#### TUJUAN LATIHAN 1:
Ringkaslah paragraf yang diawali dengan "Hasil ujian nasional tingkat sekolah menengah atas" dalam teks tentang hasil ujian nasional menjadi daftar butir yang memuat fakta utamanya.
#### TUJUAN LATIHAN 2:
Tuliskan lanjutan teks tentang hasil ujian nasional, dimulai setelah kalimat terakhirnya.

#### TEKS BACAAN:
Hasil ujian nasional tingkat sekolah menengah atas dan sederajat serta tingkat sekolah menengah pertama tahun ini melorot dibandingkan dengan tahun lalu. Semua kaget, geram marah. Banyak spekulasi dan pengandaian. Pro dan kontra. Lumrah. Tidak masuk perkara ini ujian tingkat sekolah dasar, karena tidak diujikan nasional, sudah diduga hasilnya lebih dari 90 persen lulus.
Catatan pendek berikut tidak ingin memotret pro dan kontra tentang UN. Ajakan yang mau disampaikan adalah pengakuan bersama. Sekolah dan lingkungan sekolah tidak menjadi perhatian dan fokus kegiatan pokok anak-anak usia 6-18 tahun. Sekolah semakin jauh dari fungsinya sebagai satu-satunya sumber informasi. Mengutip Ivan Illich, sekolah sudah mati—maksudnya tidak menganjurkan sekolah dengan praksis kegiatannya diganti dengan kursus atau dengan home schooling, lebih ekstrem lagi ditutup atau menghidupkan kembali kebanggaan otodidak dengan mengedepankan sejumlah tokoh nasional yang tidak pernah duduk di bangku sekolah formal.

#### BAGIAN DATA:

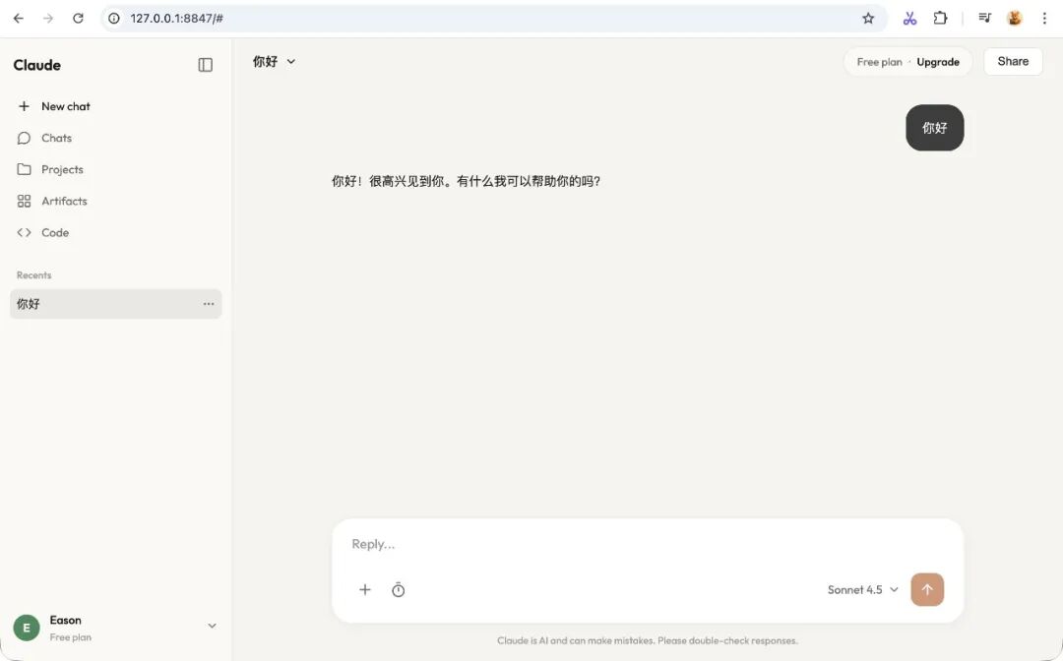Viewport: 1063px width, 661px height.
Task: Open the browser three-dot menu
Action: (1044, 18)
...
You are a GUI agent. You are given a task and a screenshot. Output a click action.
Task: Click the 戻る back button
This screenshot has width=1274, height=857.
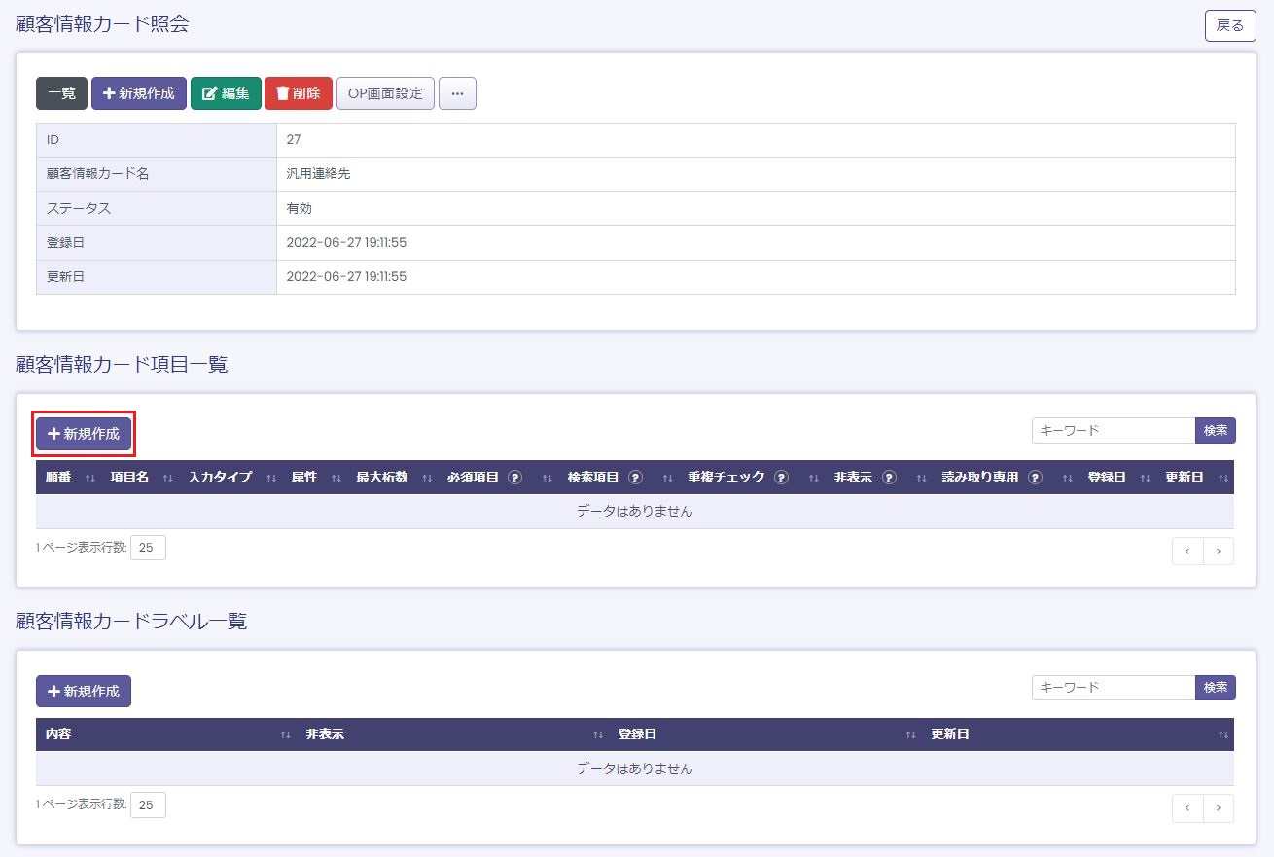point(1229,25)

#### HASIL LATIHAN 1:
- Hasil ujian nasional tingkat SMA dan sederajat serta tingkat SMP tahun ini menurun dibandingkan dengan tahun lalu.
- Semua pihak kaget dan marah. Muncul banyak spekulasi, pengandaian, serta pro dan kontra, yang dinilai lumrah.
- Ujian tingkat sekolah dasar tidak termasuk dalam perkara ini karena tidak diujikan secara nasional. Hasilnya sudah diduga lebih dari 90 persen lulus.

#### HASIL LATIHAN 2:
Pengakuan atas ketidakberhasilan, terbatas perkara UN, berarti pertobatan pertama. Pertobatan (metanoia) dalam soal ini tidak ada urusan dengan kesalehan dalam konteks keberagamaan, melainkan langkah berikut pengakuan untuk membongkar paradigma berpikir tentang praksis pendidikan serta mempersoalkan pro dan kontra ke arah solusi bersama dengan batu penjuru masa depan generasi penerus Indonesia.
Solusi
Solusi yang ditawarkan jauh dari kepentingan politis, melainkan semata-mata dari niat tulus dan bersih, yakni mengembalikan pamor sekolah. Sekolah merupakan anak tangga yang harus dilewati semua anak. Anak tangga itu bukan sekadar persyaratan yuridis (keputusan minimal lulus pendidikan dasar), melainkan lebih penting bagaimana mereka dibekali dengan keterampilan dan pengetahuan sekaligus karakter baik (pendidikan itu humanisasi, bukan hominisasi). Praksis pendidikan dijauhkan dari motivasi politik praktis. Kegiatan yang berurusan dengan humanisasi perlu dikembalikan pada yang seharusnya, yakni analog dengan membangun infrastruktur kehidupan, tak beda dengan membangun sarana transportasi atau kecukupan pangan dan papan.
Kalau pertobatan itu tidak segera dilakukan, setiap akhir tahun ajaran kita akan lelah disibukkan dengan asyik berwacana tentang perlu tidaknya dan benar tidaknya UN.
Secara positif wacana itu penting sebagai bangunan rasa memiliki, secara negatif menjadi kontraproduktif kalau dibalut dengan kepentingan-kepentingan politik sebagai bagian dari rencana-rencana jangka pendek dan kepentingan kelompok.
Apa yang perlu dipertobatkan?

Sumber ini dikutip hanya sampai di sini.